Gözyaşı, tüm omurgalı canlıların gözlerinin üstünde bulunan gözyaşı bezleri tarafından salgılanan berrak ve tuzlu sıvıdır. Gözyaşı, gözü nemlendirmeye ve kayganlaştırmaya yardımcı olur. Ek olarak göz yaşı önemli bir anti-bakteriyel özelliktedir. Göz küresinin kendi boşluğu içerisinde hareketini sağlar ve gözün üzerine konan toz ve yabancı maddeleri siler. Gözyaşının %98’i sudan oluşur. Geri kalan yapısında ise glikoz tuzlar, organik maddeler ve üre bulunmaktadır. Tüm gözyaşları aynı değildir. 3 tür gözyaşı bulunmaktadır.
İlk tür göz yaşı temel gözyaşıdır. Gözümüzde sürekli var olan gözyaşıdır. Görevi gözü kayganlaştırma, besleme ve korumaktır. Bir günde ortalama 300 ml kadar üretilir. Göz kırparken gözyaşı gözün her tarafına dağılır ve göz yüzeyini temizler.
İkinci tür göz yaşı ise refleks gözyaşıdır. Bu göz yaşı rüzgâr, duman veya soğan gibi kimyasal veya doğal olarak gözü tahriş etme ihtimali olan etkenlere karşı tepki olarak üretilir. Yapılan bazı araştırma ve deneylere göre, duygusal olarak ağlarken üretilen gözyaşı ile soğan doğrarken üretilen gözyaşının kimyasal yapılarının farklı olduğu görülmüş ancak bu farkın nedeni tespit edilememiş.
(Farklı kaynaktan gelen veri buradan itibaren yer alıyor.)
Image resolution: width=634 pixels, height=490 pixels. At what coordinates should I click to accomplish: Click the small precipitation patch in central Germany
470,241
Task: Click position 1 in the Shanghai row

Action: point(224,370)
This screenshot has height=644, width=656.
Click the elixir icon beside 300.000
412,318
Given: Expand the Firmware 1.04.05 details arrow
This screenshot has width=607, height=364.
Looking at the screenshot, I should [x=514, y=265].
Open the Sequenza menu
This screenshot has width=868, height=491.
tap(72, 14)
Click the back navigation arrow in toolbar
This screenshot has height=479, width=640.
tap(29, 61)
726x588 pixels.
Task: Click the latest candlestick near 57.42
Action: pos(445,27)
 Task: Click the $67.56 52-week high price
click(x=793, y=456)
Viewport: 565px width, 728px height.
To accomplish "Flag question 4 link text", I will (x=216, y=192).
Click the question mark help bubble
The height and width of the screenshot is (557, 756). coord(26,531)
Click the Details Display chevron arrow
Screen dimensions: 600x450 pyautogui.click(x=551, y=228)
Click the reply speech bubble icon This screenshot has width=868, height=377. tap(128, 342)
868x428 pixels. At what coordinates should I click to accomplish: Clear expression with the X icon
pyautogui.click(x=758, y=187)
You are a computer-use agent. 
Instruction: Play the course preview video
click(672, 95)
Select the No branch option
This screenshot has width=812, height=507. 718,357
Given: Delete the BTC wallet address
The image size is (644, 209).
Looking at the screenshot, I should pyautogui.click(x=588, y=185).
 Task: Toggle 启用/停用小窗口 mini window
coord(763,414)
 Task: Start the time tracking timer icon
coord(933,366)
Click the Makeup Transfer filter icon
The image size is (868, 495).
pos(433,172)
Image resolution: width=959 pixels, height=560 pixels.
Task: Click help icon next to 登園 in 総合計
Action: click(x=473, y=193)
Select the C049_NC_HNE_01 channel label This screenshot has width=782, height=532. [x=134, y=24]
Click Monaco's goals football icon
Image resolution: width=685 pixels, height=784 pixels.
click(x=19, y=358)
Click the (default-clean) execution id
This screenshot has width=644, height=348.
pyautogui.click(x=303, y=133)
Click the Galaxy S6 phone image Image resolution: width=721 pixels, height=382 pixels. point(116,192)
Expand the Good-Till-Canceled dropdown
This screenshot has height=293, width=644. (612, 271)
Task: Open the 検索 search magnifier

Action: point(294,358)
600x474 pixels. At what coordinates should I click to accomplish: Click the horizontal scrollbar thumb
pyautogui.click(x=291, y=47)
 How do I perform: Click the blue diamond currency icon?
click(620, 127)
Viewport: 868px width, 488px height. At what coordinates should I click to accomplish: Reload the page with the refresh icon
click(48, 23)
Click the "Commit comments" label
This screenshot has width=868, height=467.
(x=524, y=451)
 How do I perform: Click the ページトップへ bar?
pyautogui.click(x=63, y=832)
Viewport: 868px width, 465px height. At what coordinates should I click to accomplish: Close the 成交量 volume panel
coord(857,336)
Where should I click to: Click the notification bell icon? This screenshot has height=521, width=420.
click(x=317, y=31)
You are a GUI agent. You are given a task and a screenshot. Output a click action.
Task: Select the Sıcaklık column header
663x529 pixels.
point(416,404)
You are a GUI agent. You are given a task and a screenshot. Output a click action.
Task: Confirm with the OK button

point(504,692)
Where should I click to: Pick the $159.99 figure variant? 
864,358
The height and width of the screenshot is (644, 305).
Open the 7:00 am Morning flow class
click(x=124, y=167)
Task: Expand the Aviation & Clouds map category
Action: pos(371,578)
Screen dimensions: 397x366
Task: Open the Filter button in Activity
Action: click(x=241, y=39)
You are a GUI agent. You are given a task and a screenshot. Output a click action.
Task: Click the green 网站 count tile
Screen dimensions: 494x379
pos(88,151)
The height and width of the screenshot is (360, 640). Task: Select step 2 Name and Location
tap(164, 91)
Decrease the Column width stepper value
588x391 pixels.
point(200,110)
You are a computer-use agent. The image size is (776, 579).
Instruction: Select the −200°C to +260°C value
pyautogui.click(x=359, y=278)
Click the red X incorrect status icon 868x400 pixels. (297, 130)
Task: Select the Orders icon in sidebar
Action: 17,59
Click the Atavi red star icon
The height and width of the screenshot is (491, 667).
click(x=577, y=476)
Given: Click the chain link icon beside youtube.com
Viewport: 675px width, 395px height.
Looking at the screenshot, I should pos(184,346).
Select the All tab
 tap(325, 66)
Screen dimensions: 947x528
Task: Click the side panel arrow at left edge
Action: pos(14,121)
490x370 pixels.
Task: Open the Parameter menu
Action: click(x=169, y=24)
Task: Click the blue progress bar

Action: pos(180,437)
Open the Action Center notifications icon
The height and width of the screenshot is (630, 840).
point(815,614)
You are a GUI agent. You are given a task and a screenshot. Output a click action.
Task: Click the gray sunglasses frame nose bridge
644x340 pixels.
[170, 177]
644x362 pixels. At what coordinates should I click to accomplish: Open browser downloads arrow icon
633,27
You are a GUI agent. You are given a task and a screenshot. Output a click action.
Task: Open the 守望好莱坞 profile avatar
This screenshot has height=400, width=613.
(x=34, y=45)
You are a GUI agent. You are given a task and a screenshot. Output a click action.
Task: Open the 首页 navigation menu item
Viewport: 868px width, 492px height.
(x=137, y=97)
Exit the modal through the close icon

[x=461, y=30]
Üçüncü tür gözyaşı ise duygularımızın yoğunluğuna bağlı üretilmektedir. Yani duygusal bazlı gözyaşı. Bazı araştırmalar duygusal bazlı gözyaşlarının yüksek derecede manganez ve prolaktin hormonu içerdiğini belirtiyor. Bu gözyaşlarının strese bağlı olarak meydana gelen toksik maddelerin vücuttan atıldığı iddiası pek inandırıcı değil. Ek olarak mutluluk gözyaşları ile üzüntüden kaynaklı gözyaşının kimyasal olarak yapısının farklı olmadığı görülmektedir. Mikroskop ile bakıldığı zaman kadınların gözyaşı bezleri erkeklerin gözyaşı bezlerine kıyasla daha büyük olduğu ortada. Ancak ve lakin bu durumun kadınların erkeklerden fazla gözyaşı dökmeleriyle alakalı olduğuna dair daha net bir bilimsel açıklama, tespit yoktur. Ek olarak bebeklerde 4-13 haftalık olana kadar gözyaşı yoktur, sebebi bağırarak ağlamalarından kaynaklanmaktadır.
Son olarak dünyada birçok canlıda gözyaşı bezi bulunmaktadır. Ve birçok gözyaşı bezine sahip canlı da gözyaşı dökmektedir. Fakat dünyada sadece insanlar ruhsal nedenlerden dolayı gözyaşı dökerler yani ağlarlar. Bu duygusal gözyaşları insanlara özgü bir durumdur.